その問題を解決するために、住宅金融支援機構の住宅ローン「フラット35」があります。これは、団信への加入は任意となっています。しかし、万一のことを考えると団信に加入していないのは不安ですよね。その場合は、団信以外の民間の生命保険を活用して万一に備えましょう。
②カバーできないリスクも
ご紹介した通り、団信で保険金が支払われるのは死亡や高度障害になった場合です。特約を付けた場合でも三大疾病や八大疾病で所定の状態に該当した場合になります。
しかし、住宅ローンを支払えなくなってしまうケースは他にもあります。それは、三大疾病や八大疾病に該当しない病気やケガで長期間働けなくなってしまった場合。
一部の団信ではすべての病気に対応した内容のものもあります。しかし、ほとんどの団信の保障内容は病気やケガにより長期間働けない状態での保険金の支払いはありません。
働けない期間によっては、会社で有給休暇や傷病手当金といった対応が取れるかもしれませんし、貯金を切り崩すという方法も考えられます。しかし、長期間の休業で収入が大幅に減ってしまった状態での、住宅ローンの返済は家計を苦しめてしまう可能性が高いのではないでしょうか。

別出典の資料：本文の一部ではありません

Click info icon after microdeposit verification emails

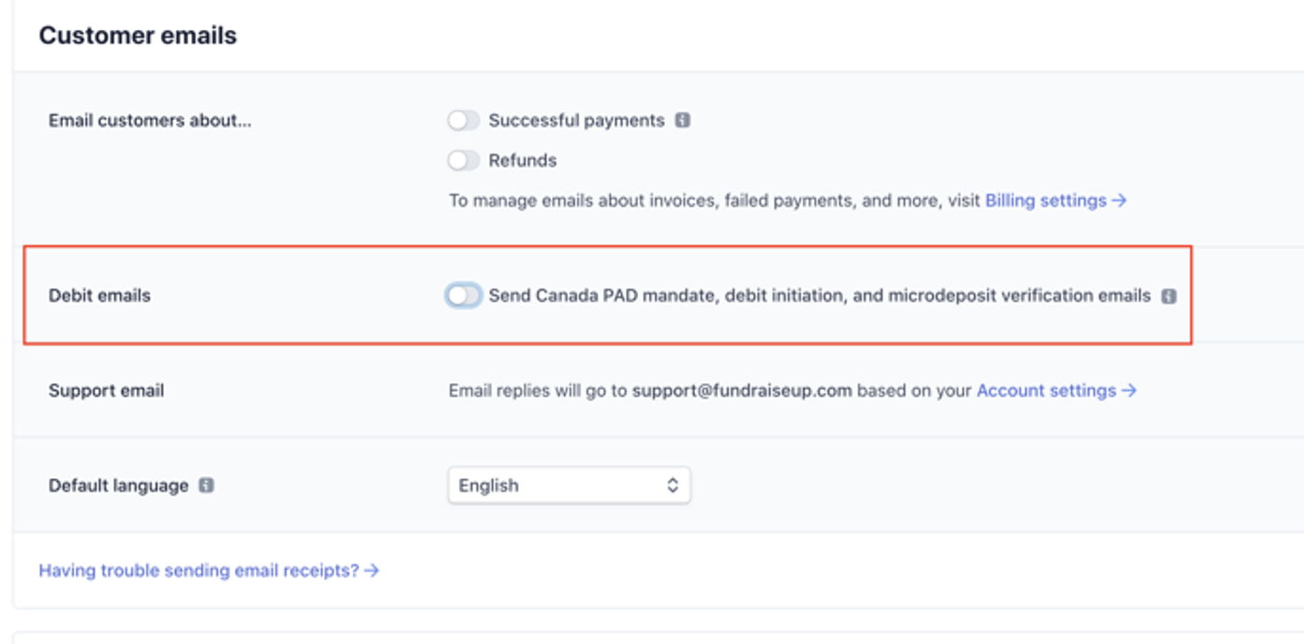click(1169, 296)
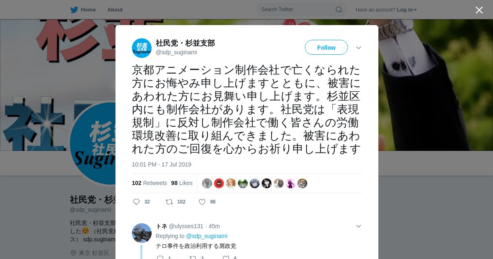Image resolution: width=493 pixels, height=259 pixels.
Task: Like the main tweet with the heart icon
Action: (202, 202)
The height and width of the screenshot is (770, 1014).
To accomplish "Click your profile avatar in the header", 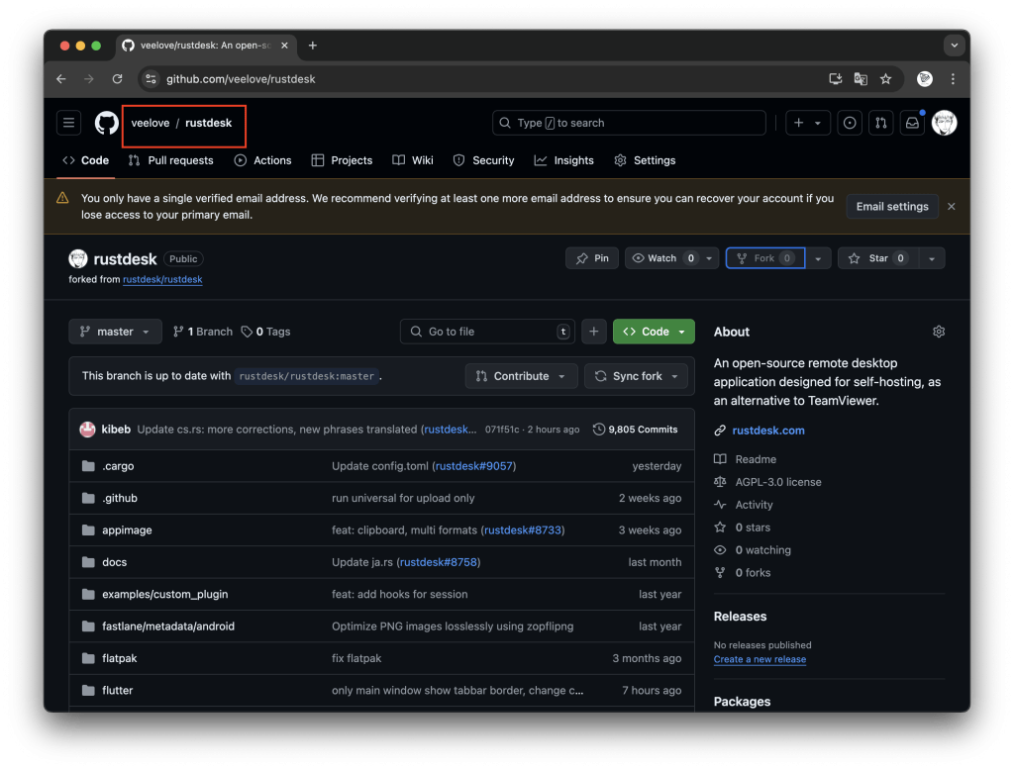I will (944, 123).
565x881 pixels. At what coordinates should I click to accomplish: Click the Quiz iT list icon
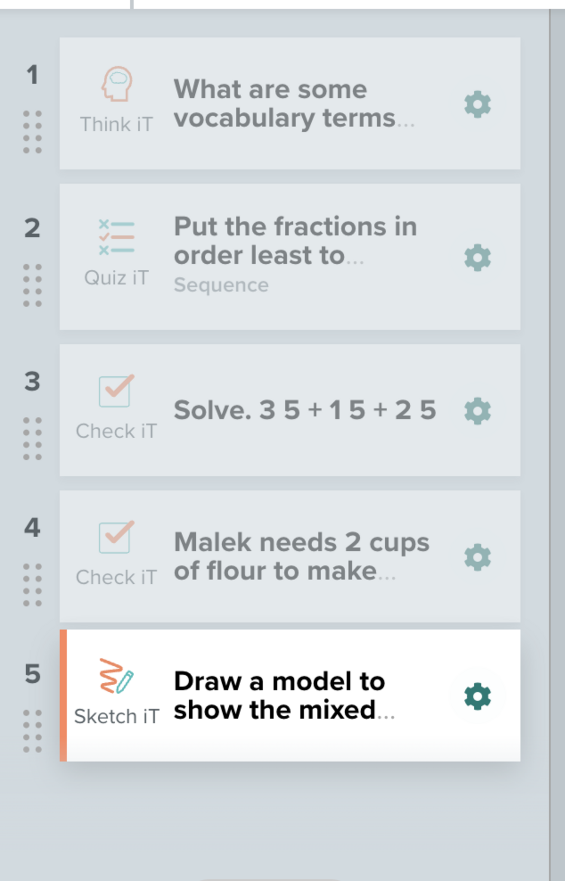[x=117, y=237]
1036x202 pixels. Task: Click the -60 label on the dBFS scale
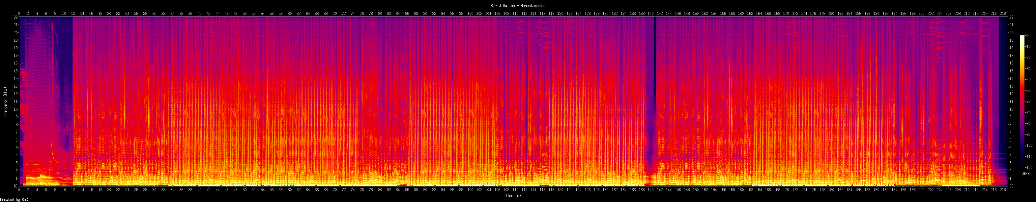click(1028, 102)
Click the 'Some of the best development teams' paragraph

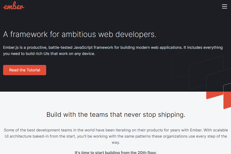pos(116,136)
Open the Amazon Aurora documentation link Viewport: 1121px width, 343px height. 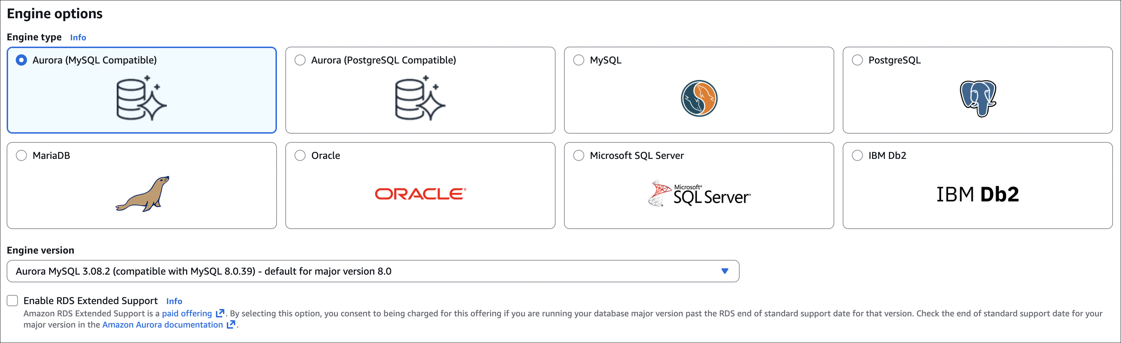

このようなケースに備えた保険が就業不能保険。病気やケガで働けない状況に陥った場合に、毎月給料のような形で保険金を受け取れる保険です。団信でカバーできない部分の補完という意味で、検討してみると良いですね。この保険は住宅ローンとは関係なく契約できます。また、保険料も性別・年齢・給付金額・保険期間などによって変わります。疾病保障付の団信のように「住宅ローンの金利に何%上乗せ」という計算方法ではありませんので、ご自身のケースに合わせて検討しましょう。
③すでに加入している生命保険との保障の重複
団体信用生命保険は生命保険の一種です。なので、すでに民間の生命保険に加入している場合、その保険と保障内容が重複している可能性があります。
民間の生命保険に加入する際に、被保険者が死亡した場合の住居費も含めた保険金を設定したのであれば、団体信用生命保険の保障内容と重複してしまい、無駄な保険料を払ってしまっている可能性があります。
団体信用生命保険に加入した時点で、一度すでに加入している生命保険の内容を見直すことをおすすめします。保険料の節約につながるかもしれません。
まとめ
いかがでしたか?
団体信用生命保険と一言で言っても、種類は様々あります。未来のことは誰も予測は出来ませんので、正解の選択というものはありません。
保険料も種類によって、金利の上乗せ率が変わってきます。毎月の住宅ローンの返済を圧迫してしまわない程度の保障内容のものを検討するのが望ましいです。
団体信用生命保険は夢のマイホームを手に入れるためには欠かせない万一の備えです。すでに加入している生命保険の見直しも含めて、ご家族でしっかりと話し合った上で内容を決めていきましょう。